Lo supe al ver cómo te emocionaste con la anunciación de nuestros tres hijos. Al ser testigo de cómo en los embarazos asististe conmigo a todas y cada una de las consultas con el médico, cómo me consentías con devoción profunda, cumpliendo mis caprichos y soportando estoicamente mis estados de ánimo.
Lo supe al despertarte y actuar rápidamente cuando venían los calambres de piernas nocturnos, aún con el sueño profundo que te caracteriza, después de aquél primero que me dio a media noche donde te limitaste a decir semidormido “agárrate la punta de los pies” y lloré amargamente por no alcanzármelos con tremenda panza.
Siempre supe que serías un gran padre al prepararte junto conmigo, al decorar la habitación, al hacer caso de todas mis ocurrencias, al darme la tranquilidad y paz que necesité un montón de veces, al abogar por mí ante el repartidor de servicio a domicilio que olvidó traer mi espagueti estando embarazada y tuviste que improvisar uno.
Lo sabía y no me equivoqué. Has cuidado a cada uno de tus hijos con una entrega y un amor paternal que yo desconocía (o que no se “usaba” en nuestros tiempos): siempre presente, en la crianza, en las noches, aún cuando sólo estabas despierto ahí por solidaridad, en cada enfermedad, siendo ese papá que toma el teléfono para hablarle a la pediatra cuando algún hijo está enfermo, en cada festival, en los partidos o situaciones importantes, en cada cumpleaños, jugando con ellos como un niño, pero sobre todo, en su formación diaria. Con esa ecuanimidad, sencillez, simpleza y autenticidad que te caracterizan, que para mí es el espejo en el que mis hijos se ven y me llena de satisfacción.

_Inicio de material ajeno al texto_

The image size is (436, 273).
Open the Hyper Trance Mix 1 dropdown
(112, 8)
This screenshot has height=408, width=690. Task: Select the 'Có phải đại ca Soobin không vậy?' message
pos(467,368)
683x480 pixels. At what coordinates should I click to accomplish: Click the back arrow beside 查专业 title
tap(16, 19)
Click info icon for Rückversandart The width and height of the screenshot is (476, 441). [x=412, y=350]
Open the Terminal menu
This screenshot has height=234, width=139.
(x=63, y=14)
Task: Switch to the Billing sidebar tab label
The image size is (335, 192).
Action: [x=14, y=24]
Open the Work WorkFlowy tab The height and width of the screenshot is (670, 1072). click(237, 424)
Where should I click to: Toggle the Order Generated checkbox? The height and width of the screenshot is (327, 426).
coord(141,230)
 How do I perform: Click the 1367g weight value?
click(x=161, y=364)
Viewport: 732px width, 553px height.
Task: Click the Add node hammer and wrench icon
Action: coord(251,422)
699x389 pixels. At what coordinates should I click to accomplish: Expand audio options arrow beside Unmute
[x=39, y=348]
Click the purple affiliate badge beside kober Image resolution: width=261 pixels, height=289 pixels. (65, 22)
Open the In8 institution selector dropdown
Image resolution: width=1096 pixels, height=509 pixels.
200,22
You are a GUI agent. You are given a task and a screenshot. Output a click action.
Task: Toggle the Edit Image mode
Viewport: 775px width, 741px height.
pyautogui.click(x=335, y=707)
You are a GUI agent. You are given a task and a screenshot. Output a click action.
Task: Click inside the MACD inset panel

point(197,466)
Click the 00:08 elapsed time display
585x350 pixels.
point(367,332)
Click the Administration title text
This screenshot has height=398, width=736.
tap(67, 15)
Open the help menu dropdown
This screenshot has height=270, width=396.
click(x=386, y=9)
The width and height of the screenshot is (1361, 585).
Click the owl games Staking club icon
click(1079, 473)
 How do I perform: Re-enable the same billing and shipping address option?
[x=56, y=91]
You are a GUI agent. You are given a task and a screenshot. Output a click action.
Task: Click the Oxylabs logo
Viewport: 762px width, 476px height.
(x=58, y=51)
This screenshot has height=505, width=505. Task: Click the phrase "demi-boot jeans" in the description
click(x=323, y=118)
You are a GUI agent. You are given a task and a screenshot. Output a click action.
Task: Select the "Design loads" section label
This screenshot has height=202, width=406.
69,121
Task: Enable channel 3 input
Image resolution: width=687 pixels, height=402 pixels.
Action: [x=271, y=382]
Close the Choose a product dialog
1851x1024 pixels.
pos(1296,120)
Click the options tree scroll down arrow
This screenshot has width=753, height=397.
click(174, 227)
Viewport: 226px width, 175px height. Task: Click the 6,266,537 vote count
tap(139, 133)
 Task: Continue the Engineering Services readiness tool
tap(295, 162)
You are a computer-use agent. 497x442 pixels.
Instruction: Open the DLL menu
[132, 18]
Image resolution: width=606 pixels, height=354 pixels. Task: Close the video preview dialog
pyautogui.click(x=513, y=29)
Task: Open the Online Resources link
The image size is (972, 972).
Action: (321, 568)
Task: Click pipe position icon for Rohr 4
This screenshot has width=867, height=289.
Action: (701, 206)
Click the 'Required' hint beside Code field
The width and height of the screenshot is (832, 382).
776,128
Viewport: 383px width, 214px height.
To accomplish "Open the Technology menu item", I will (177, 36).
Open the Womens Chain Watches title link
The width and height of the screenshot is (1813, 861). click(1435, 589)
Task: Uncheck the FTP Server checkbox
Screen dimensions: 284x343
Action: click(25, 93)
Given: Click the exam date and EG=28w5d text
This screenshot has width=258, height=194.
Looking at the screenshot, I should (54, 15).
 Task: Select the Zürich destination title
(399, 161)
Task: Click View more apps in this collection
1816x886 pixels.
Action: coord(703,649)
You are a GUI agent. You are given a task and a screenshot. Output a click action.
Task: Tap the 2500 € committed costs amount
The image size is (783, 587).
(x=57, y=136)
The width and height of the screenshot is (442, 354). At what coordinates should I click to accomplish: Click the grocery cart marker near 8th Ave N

Y finalmente, constaté que eras un gran padre cuando sabías la necesidad imperante que tenía de criar a mis hijos al 100% y me dijiste: “Yo veré como le hago, deja tu trabajo si así lo deseas y cuentas conmigo.” Y así ha sido en los últimos once años, sintiéndome siempre arropada, protegida, segura.
Educar y formar a nuestros hijos ha sido una tarea relativamente sencilla, porque eres esa contraparte que necesito, donde hay refugio a mis emociones desbordantes, donde hay estabilidad permanente, donde hay reconocimiento absoluto a mis decisiones de madre -aún cuando me he equivocado mil veces- donde tu mayor enseñanza ha sido: “tú eres la madre, sigue tu instinto y no te juzgues tan severamente.”
Dicen que al marido no hay que presumirlo, no escribo estas líneas tratando de ensalzarte, las escribo porque es lo mejor que sé hacer para agradecerte, las escribo con toda mi humildad, con un profundo reconocimiento por estar conmigo, hombro a hombro, formando, educando, criando, pero sobre todo, amando a nuestros hijos.